Modeling the Joint Distribution of Compositional Microbiome Data
Siyuan Ma, PhD
Assistant Professor of Biostatistics
Department of Biostatistics | Vanderbilt University Medical Center
Where: Hybrid | 2001 McGill College Avenue, room 1140;
Abstract
Microbiome epidemiology demands generative models of community profiles for study design considerations such as power analysis. We developed SparseDOSSA, a statistical model that parameterizes microbial communities and can be used to simulate new, realistic profiles to inform study designs. Our model connects zero-inflated marginals with a Gaussian copula, and has an additional renormalization component. As such, it uniquely satisfies common compositional, zero-inflation, and interaction properties of microbiome data. We demonstrate that SparseDOSSA accurately models human-associated microbiomes, and can generate realistic synthetic communities with prescribed population and ecological structures.

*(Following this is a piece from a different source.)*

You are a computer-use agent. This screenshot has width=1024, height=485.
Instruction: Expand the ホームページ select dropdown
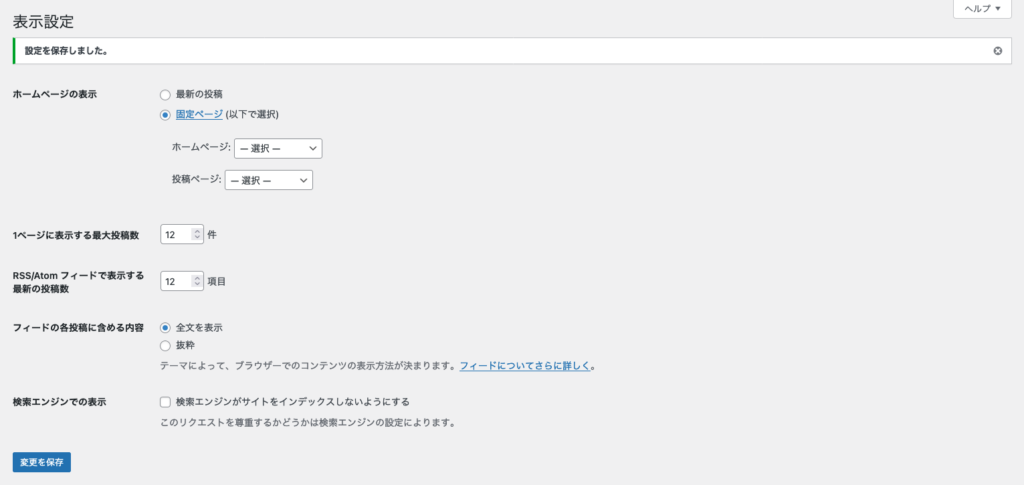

We provide an open-source implementation for SparseDOSSA, which can be used in practice for power analysis and method benchmarking to inform microbiome study designs.
Speaker Bio
Siyuan is an Assistant Professor at the Department of Biostatistics at the Vanderbilt University Medical Center. His work focuses on statistical methods for modern molecular epidemiology applications. His methods research includes batch correction and meta-analysis, dimension reduction, and high-dimensional modeling and conditional testing. His application areas include the healthy and dysbiotic microbiome, cancer transcriptomics, and spatially resolved imaging proteomics. He obtained his Ph.D. in biostatistics from Harvard T.H. Chan School of Public Health and had postdoctoral training at the University of Pennsylvania.